Are The Keys To World Climate In Antarctica?
Friday, June 22nd, 2012(From a classic Popular Science Article)
Getting to Antarctica requires an eight-hour flight to McMurdo Research Station from Christchurch, New Zealand, in the equivalent of a B-52 on skis. You wear full polar gear, including a pair of massive rubber moon boots, two sets of long underwear, polyester overalls, and a fur-trimmed parka. Passengers strap in, shoulder-to-shoulder, on benches made from cloth webbing.
After landing at McMurdo, I took a second flight to Shackleton Camp, where the dynamists’ team had been working for the past two months. Stiff from the long, cold ride, I stood up, stretched, and looked through the window for any sign of life in this foreboding, desolate land. I saw six Quonset huts, a handful of tents, and two outhouses perched on a slab of ice in the middle of a mountain valley. Once outside, my parka rippling against the freezing wind, I tried to imagine a land that the dynamists say once looked like the green fjords of Chile. I quickly gave up, and walked as fast as I could toward food and shelter. On the way to the hut, I ran into David Harwood of the University of Nebraska, who was returning to McMurdo to pack off his samples. There on the airstrip, he laid out the details of his story. By the end of the tale, the idea of water in valleys like this one seemed almost plausible.

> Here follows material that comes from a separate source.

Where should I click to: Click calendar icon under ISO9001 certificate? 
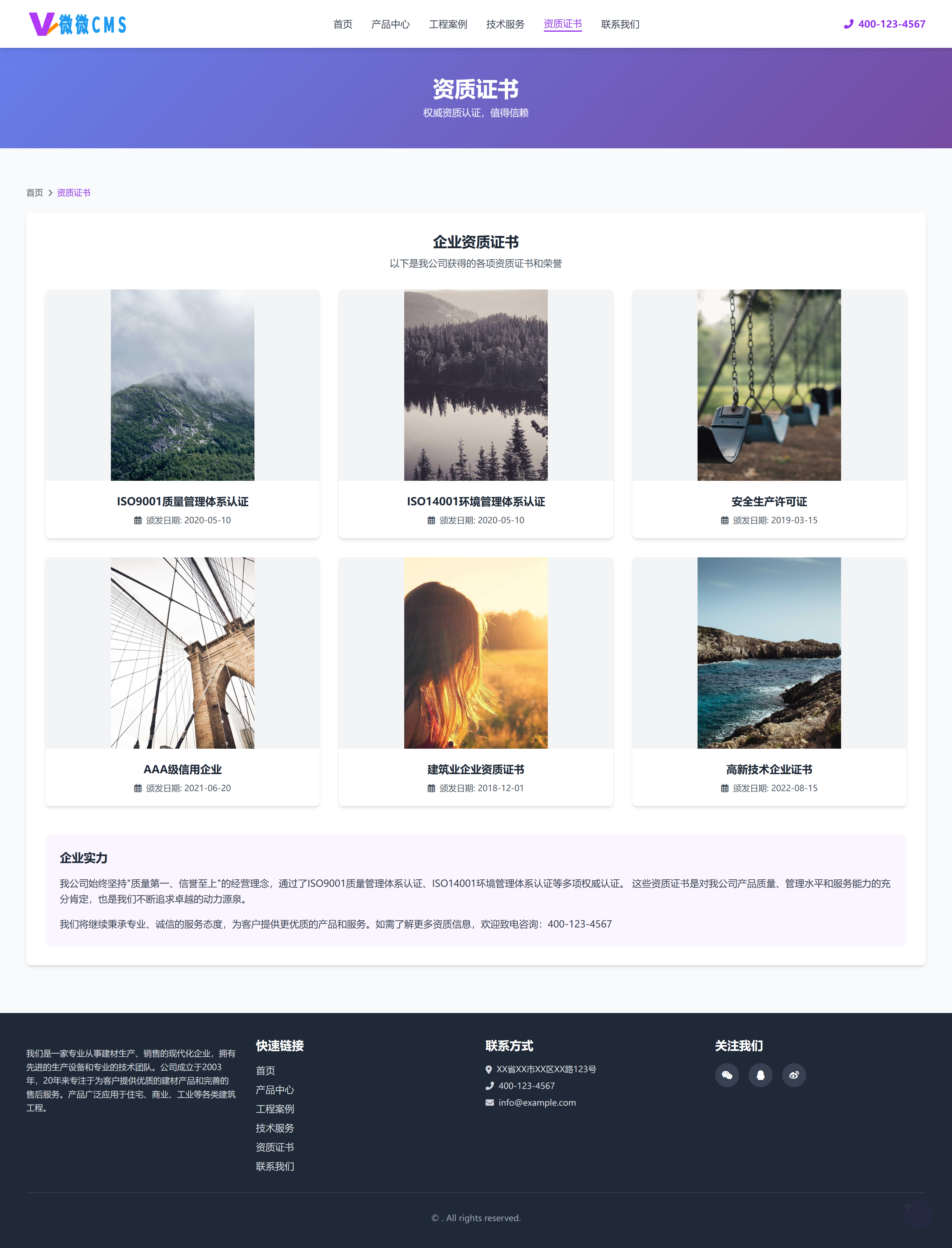tap(138, 520)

It all began in 1983 when Peter Webb, a geologist at Ohio State University, and Harwood, then a graduate student, performed a laboratory analysis of glacial sediment from the Transantarctic Mountains. What they discovered was astonishing: The sediment, known as the Sirius Group, contained diatoms, or marine microfossils, that were only three million years old. This suggested that the climate during the Pliocene may have been warm enough to melt the ice cap and allow the ocean that surrounds Antarctica to flood its subglacial basins. Later that year, Harwood left for the frozen continent, where he dug up additional sediment samples from the Reedy Glacier area. They too contained diatoms of three-million-year-old vintage.
At first the findings were dismissed. The few scientists who gave them any thought said that the diatoms must have somehow blown into the sediment from the sea floor. It was a fluke, they said.
Back in 1983, it was generally agreed that after Antarctica splintered from the southern supercontinent Gondwana over 100 million years ago, it slid into a deep freeze, accumulating an ice cap that has remained about the same size for the past 15 million years. There was no reason to doubt this picture. It was supported by geological studies of Antarctica, as well as deep-sea oxygen isotope measurements that reflect ice volume and temperature changes.
But in 1985, Webb and Harwood visited Beardmore Glacier, where they found bits of wood later identified as southern beech. This made them think that perhaps small trees once grew there. They confirmed this hypothesis in 1990 by unearthing beech tree leaves and roots. The survival of these plants, they say, indicates a prolonged warm period.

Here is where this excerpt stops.